** TASK STATEMENT **
All of the entries below are to be copied without any alteration.

** SUPPLIED DATA **
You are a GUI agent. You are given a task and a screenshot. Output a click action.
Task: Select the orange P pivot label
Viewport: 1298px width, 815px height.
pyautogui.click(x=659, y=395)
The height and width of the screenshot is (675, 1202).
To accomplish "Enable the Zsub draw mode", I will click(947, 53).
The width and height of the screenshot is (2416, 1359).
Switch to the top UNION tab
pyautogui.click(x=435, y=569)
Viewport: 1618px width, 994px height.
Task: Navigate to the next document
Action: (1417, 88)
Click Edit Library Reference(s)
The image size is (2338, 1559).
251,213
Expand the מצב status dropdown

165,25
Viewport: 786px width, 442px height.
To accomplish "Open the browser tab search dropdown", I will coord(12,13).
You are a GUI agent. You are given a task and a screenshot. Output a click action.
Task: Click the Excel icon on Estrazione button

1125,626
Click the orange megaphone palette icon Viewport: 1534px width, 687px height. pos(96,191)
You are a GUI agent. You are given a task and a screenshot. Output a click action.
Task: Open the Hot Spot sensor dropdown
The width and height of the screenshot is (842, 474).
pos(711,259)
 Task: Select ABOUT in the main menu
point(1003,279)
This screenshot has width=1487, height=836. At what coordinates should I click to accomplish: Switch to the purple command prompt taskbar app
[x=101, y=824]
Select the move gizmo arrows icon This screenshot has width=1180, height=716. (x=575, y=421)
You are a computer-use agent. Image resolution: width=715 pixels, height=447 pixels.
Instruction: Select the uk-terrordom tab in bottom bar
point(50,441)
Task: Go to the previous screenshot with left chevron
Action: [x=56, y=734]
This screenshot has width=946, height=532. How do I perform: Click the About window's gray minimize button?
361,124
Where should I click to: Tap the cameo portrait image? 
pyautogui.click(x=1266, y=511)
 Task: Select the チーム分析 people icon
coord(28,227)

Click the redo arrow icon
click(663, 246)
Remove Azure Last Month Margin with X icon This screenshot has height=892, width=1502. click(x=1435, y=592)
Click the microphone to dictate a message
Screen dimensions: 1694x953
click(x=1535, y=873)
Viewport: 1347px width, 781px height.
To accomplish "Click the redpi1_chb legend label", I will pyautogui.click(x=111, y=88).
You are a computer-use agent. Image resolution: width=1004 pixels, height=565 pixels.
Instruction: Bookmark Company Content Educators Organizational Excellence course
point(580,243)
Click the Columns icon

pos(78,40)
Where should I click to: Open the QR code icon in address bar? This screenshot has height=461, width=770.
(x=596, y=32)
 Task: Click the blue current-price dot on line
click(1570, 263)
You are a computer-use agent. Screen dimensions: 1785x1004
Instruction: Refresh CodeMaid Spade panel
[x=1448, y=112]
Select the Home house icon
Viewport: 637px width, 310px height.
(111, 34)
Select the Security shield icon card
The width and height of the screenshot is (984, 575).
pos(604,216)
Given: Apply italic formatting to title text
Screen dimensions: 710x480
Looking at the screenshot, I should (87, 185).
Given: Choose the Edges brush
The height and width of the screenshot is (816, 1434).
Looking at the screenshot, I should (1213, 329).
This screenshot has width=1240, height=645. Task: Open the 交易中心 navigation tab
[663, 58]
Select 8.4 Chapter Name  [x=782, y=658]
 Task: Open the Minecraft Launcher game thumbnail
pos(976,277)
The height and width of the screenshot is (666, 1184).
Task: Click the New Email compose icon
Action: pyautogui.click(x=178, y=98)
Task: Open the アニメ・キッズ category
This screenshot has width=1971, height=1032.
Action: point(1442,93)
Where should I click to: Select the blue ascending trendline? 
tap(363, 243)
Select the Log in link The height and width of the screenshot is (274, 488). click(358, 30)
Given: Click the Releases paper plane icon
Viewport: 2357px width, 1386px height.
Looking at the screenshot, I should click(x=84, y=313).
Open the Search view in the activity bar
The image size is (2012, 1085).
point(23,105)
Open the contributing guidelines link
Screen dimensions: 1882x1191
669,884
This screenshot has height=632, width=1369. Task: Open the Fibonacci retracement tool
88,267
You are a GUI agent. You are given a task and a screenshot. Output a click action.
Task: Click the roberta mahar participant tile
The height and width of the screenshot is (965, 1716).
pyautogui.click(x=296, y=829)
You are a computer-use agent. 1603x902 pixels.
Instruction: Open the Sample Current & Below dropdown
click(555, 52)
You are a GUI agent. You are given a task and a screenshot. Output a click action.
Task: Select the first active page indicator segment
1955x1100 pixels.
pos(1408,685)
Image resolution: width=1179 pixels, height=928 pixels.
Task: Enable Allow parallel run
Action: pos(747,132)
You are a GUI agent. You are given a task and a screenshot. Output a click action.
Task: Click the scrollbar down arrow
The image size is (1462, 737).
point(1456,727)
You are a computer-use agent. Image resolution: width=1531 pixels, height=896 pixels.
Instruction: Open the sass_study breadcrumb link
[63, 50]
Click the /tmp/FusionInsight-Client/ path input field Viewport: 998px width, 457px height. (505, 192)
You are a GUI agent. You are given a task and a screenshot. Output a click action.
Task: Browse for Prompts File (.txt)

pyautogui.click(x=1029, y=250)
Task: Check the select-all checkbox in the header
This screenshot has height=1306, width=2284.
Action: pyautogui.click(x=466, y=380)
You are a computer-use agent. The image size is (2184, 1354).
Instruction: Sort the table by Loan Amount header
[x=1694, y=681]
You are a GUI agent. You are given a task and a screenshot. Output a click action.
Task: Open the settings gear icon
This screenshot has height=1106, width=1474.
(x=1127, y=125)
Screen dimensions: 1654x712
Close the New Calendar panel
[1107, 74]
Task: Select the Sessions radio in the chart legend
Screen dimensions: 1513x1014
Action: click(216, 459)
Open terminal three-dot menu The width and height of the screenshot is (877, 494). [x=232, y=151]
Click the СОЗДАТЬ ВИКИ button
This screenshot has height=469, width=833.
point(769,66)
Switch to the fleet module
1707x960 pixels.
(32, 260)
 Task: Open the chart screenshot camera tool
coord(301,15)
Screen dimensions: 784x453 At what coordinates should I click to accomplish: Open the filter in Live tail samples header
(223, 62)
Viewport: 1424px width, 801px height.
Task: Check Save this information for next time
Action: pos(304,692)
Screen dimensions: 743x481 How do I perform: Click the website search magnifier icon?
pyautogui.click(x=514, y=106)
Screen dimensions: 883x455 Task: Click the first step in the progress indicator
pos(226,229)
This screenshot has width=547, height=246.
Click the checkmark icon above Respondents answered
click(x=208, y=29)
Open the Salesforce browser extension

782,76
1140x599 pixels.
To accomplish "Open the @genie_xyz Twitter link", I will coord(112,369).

** TASK RESULT **
You are a GUI agent. You are given a task and a screenshot. Output a click action.
Task: Select the orange P pivot label
Viewport: 1298px width, 815px height.
pyautogui.click(x=659, y=395)
The height and width of the screenshot is (675, 1202).
To accomplish "Enable the Zsub draw mode", I will click(947, 53).
The width and height of the screenshot is (2416, 1359).
Switch to the top UNION tab
pyautogui.click(x=435, y=569)
Viewport: 1618px width, 994px height.
Task: Navigate to the next document
Action: (1417, 88)
Click Edit Library Reference(s)
The image size is (2338, 1559).
251,213
Expand the מצב status dropdown

165,25
Viewport: 786px width, 442px height.
To accomplish "Open the browser tab search dropdown", I will coord(12,13).
You are a GUI agent. You are given a task and a screenshot. Output a click action.
Task: Click the Excel icon on Estrazione button

1125,626
Click the orange megaphone palette icon Viewport: 1534px width, 687px height. pos(96,191)
You are a GUI agent. You are given a task and a screenshot. Output a click action.
Task: Open the Hot Spot sensor dropdown
The width and height of the screenshot is (842, 474).
pos(711,259)
 Task: Select ABOUT in the main menu
point(1003,279)
This screenshot has width=1487, height=836. At what coordinates should I click to accomplish: Switch to the purple command prompt taskbar app
[x=101, y=824]
Select the move gizmo arrows icon This screenshot has width=1180, height=716. (x=575, y=421)
You are a computer-use agent. Image resolution: width=715 pixels, height=447 pixels.
Instruction: Select the uk-terrordom tab in bottom bar
point(50,441)
Task: Go to the previous screenshot with left chevron
Action: [x=56, y=734]
This screenshot has width=946, height=532. How do I perform: Click the About window's gray minimize button?
361,124
Where should I click to: Tap the cameo portrait image? 
pyautogui.click(x=1266, y=511)
 Task: Select the チーム分析 people icon
coord(28,227)

Click the redo arrow icon
click(663, 246)
Remove Azure Last Month Margin with X icon This screenshot has height=892, width=1502. click(x=1435, y=592)
Click the microphone to dictate a message
Screen dimensions: 1694x953
click(x=1535, y=873)
Viewport: 1347px width, 781px height.
To accomplish "Click the redpi1_chb legend label", I will pyautogui.click(x=111, y=88).
You are a computer-use agent. Image resolution: width=1004 pixels, height=565 pixels.
Instruction: Bookmark Company Content Educators Organizational Excellence course
point(580,243)
Click the Columns icon

pos(78,40)
Where should I click to: Open the QR code icon in address bar? This screenshot has height=461, width=770.
(x=596, y=32)
 Task: Click the blue current-price dot on line
click(1570, 263)
You are a computer-use agent. Screen dimensions: 1785x1004
Instruction: Refresh CodeMaid Spade panel
[x=1448, y=112]
Select the Home house icon
Viewport: 637px width, 310px height.
(111, 34)
Select the Security shield icon card
The width and height of the screenshot is (984, 575).
pos(604,216)
Given: Apply italic formatting to title text
Screen dimensions: 710x480
Looking at the screenshot, I should (87, 185).
Given: Choose the Edges brush
The height and width of the screenshot is (816, 1434).
Looking at the screenshot, I should (1213, 329).
This screenshot has width=1240, height=645. Task: Open the 交易中心 navigation tab
[663, 58]
Select 8.4 Chapter Name  [x=782, y=658]
 Task: Open the Minecraft Launcher game thumbnail
pos(976,277)
The height and width of the screenshot is (666, 1184).
Task: Click the New Email compose icon
Action: pyautogui.click(x=178, y=98)
Task: Open the アニメ・キッズ category
This screenshot has width=1971, height=1032.
Action: point(1442,93)
Where should I click to: Select the blue ascending trendline? 
tap(363, 243)
Select the Log in link The height and width of the screenshot is (274, 488). click(358, 30)
Given: Click the Releases paper plane icon
Viewport: 2357px width, 1386px height.
Looking at the screenshot, I should click(x=84, y=313).
Open the Search view in the activity bar
The image size is (2012, 1085).
point(23,105)
Open the contributing guidelines link
Screen dimensions: 1882x1191
669,884
This screenshot has height=632, width=1369. Task: Open the Fibonacci retracement tool
88,267
You are a GUI agent. You are given a task and a screenshot. Output a click action.
Task: Click the roberta mahar participant tile
The height and width of the screenshot is (965, 1716).
pyautogui.click(x=296, y=829)
You are a computer-use agent. 1603x902 pixels.
Instruction: Open the Sample Current & Below dropdown
click(555, 52)
You are a GUI agent. You are given a task and a screenshot. Output a click action.
Task: Select the first active page indicator segment
1955x1100 pixels.
pos(1408,685)
Image resolution: width=1179 pixels, height=928 pixels.
Task: Enable Allow parallel run
Action: pos(747,132)
You are a GUI agent. You are given a task and a screenshot. Output a click action.
Task: Click the scrollbar down arrow
The image size is (1462, 737).
point(1456,727)
You are a computer-use agent. Image resolution: width=1531 pixels, height=896 pixels.
Instruction: Open the sass_study breadcrumb link
[63, 50]
Click the /tmp/FusionInsight-Client/ path input field Viewport: 998px width, 457px height. (505, 192)
You are a GUI agent. You are given a task and a screenshot. Output a click action.
Task: Browse for Prompts File (.txt)

pyautogui.click(x=1029, y=250)
Task: Check the select-all checkbox in the header
This screenshot has height=1306, width=2284.
Action: pyautogui.click(x=466, y=380)
You are a computer-use agent. The image size is (2184, 1354).
Instruction: Sort the table by Loan Amount header
[x=1694, y=681]
You are a GUI agent. You are given a task and a screenshot. Output a click action.
Task: Open the settings gear icon
This screenshot has height=1106, width=1474.
(x=1127, y=125)
Screen dimensions: 1654x712
Close the New Calendar panel
[1107, 74]
Task: Select the Sessions radio in the chart legend
Screen dimensions: 1513x1014
Action: click(216, 459)
Open terminal three-dot menu The width and height of the screenshot is (877, 494). [x=232, y=151]
Click the СОЗДАТЬ ВИКИ button
This screenshot has height=469, width=833.
point(769,66)
Switch to the fleet module
1707x960 pixels.
(32, 260)
 Task: Open the chart screenshot camera tool
coord(301,15)
Screen dimensions: 784x453 At what coordinates should I click to accomplish: Open the filter in Live tail samples header
(223, 62)
Viewport: 1424px width, 801px height.
Task: Check Save this information for next time
Action: pos(304,692)
Screen dimensions: 743x481 How do I perform: Click the website search magnifier icon?
pyautogui.click(x=514, y=106)
Screen dimensions: 883x455 Task: Click the first step in the progress indicator
pos(226,229)
This screenshot has width=547, height=246.
Click the checkmark icon above Respondents answered
click(x=208, y=29)
Open the Salesforce browser extension

782,76
1140x599 pixels.
To accomplish "Open the @genie_xyz Twitter link", I will coord(112,369).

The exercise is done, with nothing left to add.